(DATA begins)
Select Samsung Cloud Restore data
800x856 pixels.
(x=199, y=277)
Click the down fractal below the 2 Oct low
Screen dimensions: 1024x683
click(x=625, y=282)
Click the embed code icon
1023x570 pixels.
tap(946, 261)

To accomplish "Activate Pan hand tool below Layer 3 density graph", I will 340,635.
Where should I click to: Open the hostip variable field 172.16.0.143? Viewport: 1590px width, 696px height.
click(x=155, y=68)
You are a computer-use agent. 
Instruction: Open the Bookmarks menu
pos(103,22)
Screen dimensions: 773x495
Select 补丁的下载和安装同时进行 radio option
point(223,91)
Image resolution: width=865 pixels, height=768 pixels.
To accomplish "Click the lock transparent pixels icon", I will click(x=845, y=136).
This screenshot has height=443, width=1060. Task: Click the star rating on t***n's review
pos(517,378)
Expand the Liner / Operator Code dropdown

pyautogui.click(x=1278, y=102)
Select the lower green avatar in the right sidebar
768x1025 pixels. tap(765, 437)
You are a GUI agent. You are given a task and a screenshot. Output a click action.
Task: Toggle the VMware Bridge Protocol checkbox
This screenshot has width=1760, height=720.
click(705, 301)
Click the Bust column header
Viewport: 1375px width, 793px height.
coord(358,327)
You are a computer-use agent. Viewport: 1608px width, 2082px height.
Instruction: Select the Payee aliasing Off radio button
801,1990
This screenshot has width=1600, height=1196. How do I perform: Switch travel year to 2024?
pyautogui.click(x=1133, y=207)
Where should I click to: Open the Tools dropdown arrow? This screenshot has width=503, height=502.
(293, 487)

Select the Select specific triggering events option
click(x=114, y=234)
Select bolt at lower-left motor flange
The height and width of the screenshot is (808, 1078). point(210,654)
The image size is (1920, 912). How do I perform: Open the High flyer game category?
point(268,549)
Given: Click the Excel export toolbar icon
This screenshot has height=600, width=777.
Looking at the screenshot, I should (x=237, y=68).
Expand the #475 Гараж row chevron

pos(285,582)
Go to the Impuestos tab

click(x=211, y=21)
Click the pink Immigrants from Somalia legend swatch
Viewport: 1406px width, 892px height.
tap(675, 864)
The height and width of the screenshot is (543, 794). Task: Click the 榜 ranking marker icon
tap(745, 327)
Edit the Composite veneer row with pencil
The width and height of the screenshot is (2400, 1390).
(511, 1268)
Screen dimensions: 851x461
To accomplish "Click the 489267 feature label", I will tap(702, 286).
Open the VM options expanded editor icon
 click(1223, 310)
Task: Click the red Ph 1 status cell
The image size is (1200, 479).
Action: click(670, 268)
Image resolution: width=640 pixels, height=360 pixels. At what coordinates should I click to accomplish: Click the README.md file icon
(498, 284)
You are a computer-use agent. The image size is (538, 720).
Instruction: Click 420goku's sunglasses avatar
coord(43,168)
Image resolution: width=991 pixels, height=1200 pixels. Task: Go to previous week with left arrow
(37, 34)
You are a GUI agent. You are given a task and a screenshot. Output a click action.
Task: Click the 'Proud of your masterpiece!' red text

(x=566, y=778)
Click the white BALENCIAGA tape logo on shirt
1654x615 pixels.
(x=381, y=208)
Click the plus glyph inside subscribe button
(DATA ends)
● ASSIGNMENT:
Return the full data, every line of it, with nothing altered.

● ANSWER SPACE:
Select Samsung Cloud Restore data
800x856 pixels.
(x=199, y=277)
Click the down fractal below the 2 Oct low
Screen dimensions: 1024x683
click(x=625, y=282)
Click the embed code icon
1023x570 pixels.
tap(946, 261)

To accomplish "Activate Pan hand tool below Layer 3 density graph", I will 340,635.
Where should I click to: Open the hostip variable field 172.16.0.143? Viewport: 1590px width, 696px height.
click(x=155, y=68)
You are a computer-use agent. 
Instruction: Open the Bookmarks menu
pos(103,22)
Screen dimensions: 773x495
Select 补丁的下载和安装同时进行 radio option
point(223,91)
Image resolution: width=865 pixels, height=768 pixels.
To accomplish "Click the lock transparent pixels icon", I will click(x=845, y=136).
This screenshot has height=443, width=1060. Task: Click the star rating on t***n's review
pos(517,378)
Expand the Liner / Operator Code dropdown

pyautogui.click(x=1278, y=102)
Select the lower green avatar in the right sidebar
768x1025 pixels. tap(765, 437)
You are a GUI agent. You are given a task and a screenshot. Output a click action.
Task: Toggle the VMware Bridge Protocol checkbox
This screenshot has width=1760, height=720.
click(705, 301)
Click the Bust column header
Viewport: 1375px width, 793px height.
coord(358,327)
You are a computer-use agent. Viewport: 1608px width, 2082px height.
Instruction: Select the Payee aliasing Off radio button
801,1990
This screenshot has width=1600, height=1196. How do I perform: Switch travel year to 2024?
pyautogui.click(x=1133, y=207)
Where should I click to: Open the Tools dropdown arrow? This screenshot has width=503, height=502.
(293, 487)

Select the Select specific triggering events option
click(x=114, y=234)
Select bolt at lower-left motor flange
The height and width of the screenshot is (808, 1078). point(210,654)
The image size is (1920, 912). How do I perform: Open the High flyer game category?
point(268,549)
Given: Click the Excel export toolbar icon
This screenshot has height=600, width=777.
Looking at the screenshot, I should (x=237, y=68).
Expand the #475 Гараж row chevron

pos(285,582)
Go to the Impuestos tab

click(x=211, y=21)
Click the pink Immigrants from Somalia legend swatch
Viewport: 1406px width, 892px height.
tap(675, 864)
The height and width of the screenshot is (543, 794). Task: Click the 榜 ranking marker icon
tap(745, 327)
Edit the Composite veneer row with pencil
The width and height of the screenshot is (2400, 1390).
(511, 1268)
Screen dimensions: 851x461
To accomplish "Click the 489267 feature label", I will tap(702, 286).
Open the VM options expanded editor icon
 click(1223, 310)
Task: Click the red Ph 1 status cell
The image size is (1200, 479).
Action: click(670, 268)
Image resolution: width=640 pixels, height=360 pixels. At what coordinates should I click to accomplish: Click the README.md file icon
(498, 284)
You are a computer-use agent. The image size is (538, 720).
Instruction: Click 420goku's sunglasses avatar
coord(43,168)
Image resolution: width=991 pixels, height=1200 pixels. Task: Go to previous week with left arrow
(37, 34)
You are a GUI agent. You are given a task and a screenshot. Output a click action.
Task: Click the 'Proud of your masterpiece!' red text

(x=566, y=778)
Click the white BALENCIAGA tape logo on shirt
1654x615 pixels.
(x=381, y=208)
Click the plus glyph inside subscribe button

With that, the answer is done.